§ Aim of the exercise: If a line in the records below contains the word "Voir", copy it.

§ Raw data:
______________________________
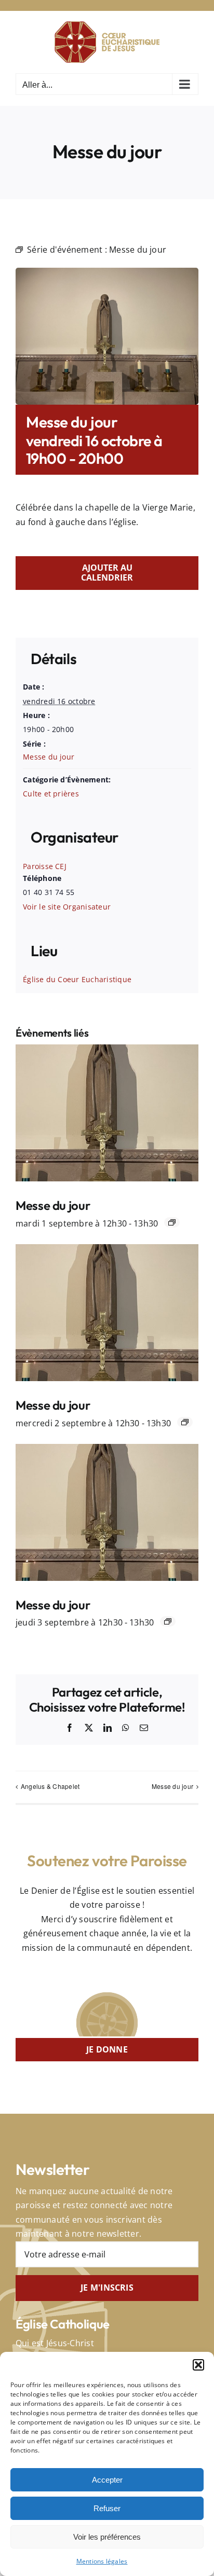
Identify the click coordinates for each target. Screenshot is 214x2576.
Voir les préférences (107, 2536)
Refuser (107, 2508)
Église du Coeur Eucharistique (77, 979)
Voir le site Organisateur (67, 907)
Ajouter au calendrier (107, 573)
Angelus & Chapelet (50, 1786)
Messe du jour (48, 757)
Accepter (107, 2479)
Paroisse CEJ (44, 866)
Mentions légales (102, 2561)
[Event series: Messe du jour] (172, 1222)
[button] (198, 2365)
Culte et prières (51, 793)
______________________________
§ Task output:
Voir les préférences (107, 2536)
Voir le site Organisateur (67, 907)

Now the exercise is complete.